My lab is funded by Cancer Research UK and the European Research Council to develop strategies to unravel this complexity. This work will help us to shed light on the evolution and behaviour of a heterogeneous population of cells interacting in a changing microenvironment, and generate virtual models of real tumours using data collected from a diagnostic biopsy. This will then facilitate in-silico experimentation to identify likely resistance mechanisms, predict effective therapeutic strategies, and help to identify drugs for cancers that are currently incurable.

 How is computer science used within your work?

Computer science is a key element of my research. It gives us power to organize large amounts of genomic data in order to understand cancer complexity. My group develops and adopts approaches that use machine learning, a branch of artificial intelligence exploiting advanced statistics to learn from previously acquired data, in order to make predictions for new cases. We use it to answer both basic questions and to derive clinically useful tools. For example we can discover function of yet uncharacterised genes, understand which genomic aberrations drive cancer progression, and which gene signatures predict response to treatment.

As well as being a Principal Investigator, you’re also the Head of the Bioinformatics Hub Training Platform, what does this entail? Have you got any exciting events coming up?

We often hear the words Big Data in biomedical sciences today. This refers to the large volume and new types of information that new and powerful high-throughput technologies are providing us with. Although this provides a fantastic opportunity to understand and defeat complex diseases such as cancer, we are currently producing far more data than we can handle. This is due to a lack of scientists who have the skills and knowledge needed to analyse and interpret these data. The Bioinformatics Hub Training Platform aims to address this problem. We organize both taught courses and discussion groups to learn, share expertise, and discuss analysis of biomedical data. We aim to educate students, postdoctoral scientists, medical researchers and investigators working in the biomedical domain to become the next generation of data scientists.

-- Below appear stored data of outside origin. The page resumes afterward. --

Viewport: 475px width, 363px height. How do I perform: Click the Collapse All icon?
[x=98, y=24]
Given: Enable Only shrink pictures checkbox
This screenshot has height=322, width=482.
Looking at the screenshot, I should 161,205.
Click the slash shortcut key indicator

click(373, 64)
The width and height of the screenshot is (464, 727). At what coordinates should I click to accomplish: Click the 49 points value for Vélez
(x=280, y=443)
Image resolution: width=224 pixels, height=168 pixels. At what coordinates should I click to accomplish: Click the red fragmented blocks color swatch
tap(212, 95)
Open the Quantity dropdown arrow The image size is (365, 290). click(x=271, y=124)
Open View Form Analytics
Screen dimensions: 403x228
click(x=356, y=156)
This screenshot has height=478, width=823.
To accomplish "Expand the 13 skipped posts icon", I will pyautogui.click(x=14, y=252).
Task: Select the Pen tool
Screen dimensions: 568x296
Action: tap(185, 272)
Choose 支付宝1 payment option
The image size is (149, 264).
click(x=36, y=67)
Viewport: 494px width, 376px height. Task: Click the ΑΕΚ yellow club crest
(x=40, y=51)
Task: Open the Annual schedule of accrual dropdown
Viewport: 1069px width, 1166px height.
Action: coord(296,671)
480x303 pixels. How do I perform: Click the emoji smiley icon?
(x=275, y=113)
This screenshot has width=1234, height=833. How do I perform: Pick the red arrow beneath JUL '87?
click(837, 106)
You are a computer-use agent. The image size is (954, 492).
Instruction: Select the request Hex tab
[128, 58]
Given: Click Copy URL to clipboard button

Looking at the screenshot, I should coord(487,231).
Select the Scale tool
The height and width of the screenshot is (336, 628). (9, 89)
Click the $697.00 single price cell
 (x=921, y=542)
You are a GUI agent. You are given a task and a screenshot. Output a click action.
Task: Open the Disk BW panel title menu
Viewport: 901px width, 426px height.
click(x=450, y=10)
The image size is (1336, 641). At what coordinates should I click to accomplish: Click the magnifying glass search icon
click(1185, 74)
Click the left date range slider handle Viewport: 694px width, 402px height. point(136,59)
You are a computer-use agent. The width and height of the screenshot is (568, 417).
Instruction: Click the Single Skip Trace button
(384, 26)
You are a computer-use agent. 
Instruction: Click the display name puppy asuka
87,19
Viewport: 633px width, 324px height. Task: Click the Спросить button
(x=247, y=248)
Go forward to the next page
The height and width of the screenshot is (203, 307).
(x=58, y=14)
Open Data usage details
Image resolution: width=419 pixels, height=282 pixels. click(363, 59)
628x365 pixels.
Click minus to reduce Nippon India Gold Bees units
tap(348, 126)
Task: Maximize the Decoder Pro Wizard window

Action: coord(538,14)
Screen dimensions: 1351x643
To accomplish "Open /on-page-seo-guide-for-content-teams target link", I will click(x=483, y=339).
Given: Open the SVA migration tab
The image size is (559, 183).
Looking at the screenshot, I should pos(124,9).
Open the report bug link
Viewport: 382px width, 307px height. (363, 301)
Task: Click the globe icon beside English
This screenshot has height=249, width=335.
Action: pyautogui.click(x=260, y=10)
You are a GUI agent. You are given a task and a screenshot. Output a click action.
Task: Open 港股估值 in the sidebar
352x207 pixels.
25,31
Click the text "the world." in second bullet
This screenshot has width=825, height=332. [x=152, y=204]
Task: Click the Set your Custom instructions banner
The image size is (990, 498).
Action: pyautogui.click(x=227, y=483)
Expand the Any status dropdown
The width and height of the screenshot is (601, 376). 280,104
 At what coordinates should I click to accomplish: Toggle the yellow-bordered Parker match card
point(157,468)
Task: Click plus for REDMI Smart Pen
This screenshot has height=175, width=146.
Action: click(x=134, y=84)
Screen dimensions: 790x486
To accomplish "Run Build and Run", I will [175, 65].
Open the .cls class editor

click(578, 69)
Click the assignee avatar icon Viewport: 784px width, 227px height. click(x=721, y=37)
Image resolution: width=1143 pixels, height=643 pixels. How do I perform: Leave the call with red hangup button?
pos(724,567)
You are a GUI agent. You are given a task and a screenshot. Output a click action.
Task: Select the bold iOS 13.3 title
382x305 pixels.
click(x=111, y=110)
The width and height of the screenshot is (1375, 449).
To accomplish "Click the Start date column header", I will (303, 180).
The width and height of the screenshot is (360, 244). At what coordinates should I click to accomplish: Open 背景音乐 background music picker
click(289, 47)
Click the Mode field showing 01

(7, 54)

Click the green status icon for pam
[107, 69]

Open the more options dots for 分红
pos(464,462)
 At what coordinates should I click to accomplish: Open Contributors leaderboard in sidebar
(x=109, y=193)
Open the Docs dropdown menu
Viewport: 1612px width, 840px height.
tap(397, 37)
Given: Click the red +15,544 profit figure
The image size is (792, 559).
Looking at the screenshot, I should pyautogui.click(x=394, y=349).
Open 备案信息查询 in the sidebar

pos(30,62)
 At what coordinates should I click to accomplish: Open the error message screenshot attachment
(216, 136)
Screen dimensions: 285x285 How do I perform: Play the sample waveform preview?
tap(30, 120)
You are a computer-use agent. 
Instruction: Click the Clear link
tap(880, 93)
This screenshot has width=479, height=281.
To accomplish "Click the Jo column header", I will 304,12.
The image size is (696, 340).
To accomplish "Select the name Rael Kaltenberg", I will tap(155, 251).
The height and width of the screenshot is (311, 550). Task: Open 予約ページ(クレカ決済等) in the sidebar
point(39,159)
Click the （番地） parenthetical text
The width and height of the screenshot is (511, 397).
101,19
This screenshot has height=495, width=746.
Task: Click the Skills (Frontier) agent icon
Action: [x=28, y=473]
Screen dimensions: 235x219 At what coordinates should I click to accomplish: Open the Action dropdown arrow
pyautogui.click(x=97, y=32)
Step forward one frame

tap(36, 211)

How did you get to where you are in your career? What input/support from others have you particularly valued?

I was able initially to establish my research group through a CRUK career development fellowship. I was then able to establish my lab with the help of CRUK young investigator and ERC consolidator awards. To obtain external support in order to translate your own scientific ideas into results that have a broader impact is a crucial step, and a very exciting one!

I was also extremely fortunate to have great mentors along the way who have provided both scientific stimuli and support to develop my own research. They have also helped to teach me resilience and persistence, which are essential survival skills in research enabling transformation of obstacles into growth opportunities.

What are the bigger questions in your field? How do you see your field developing in the next ten years? What are the obstacles (technical or otherwise) to getting there?

 Big open questions in cancer research are 1) how cancer evolves, 2) how the host environment shapes this evolution, and 3) which cancer will respond to which treatment. In terms of treatment, we know that most therapeutic strategies targeting single gene mutations have not worked as well as anticipated. On the other hand, functional genomics research is now at an exciting new stage: we have powerful tools, such as CRISPR technology and sequencing, which we can use to understand the function of whole genomes and study cancer as a complex system. So in the next ten years I believe we will see a surge of new strategies that treat cancer as a heterogeneous and evolving disease, in communication with the host environment. This will include both the design of new therapies, but also an intelligent combinatorial use of those already existing.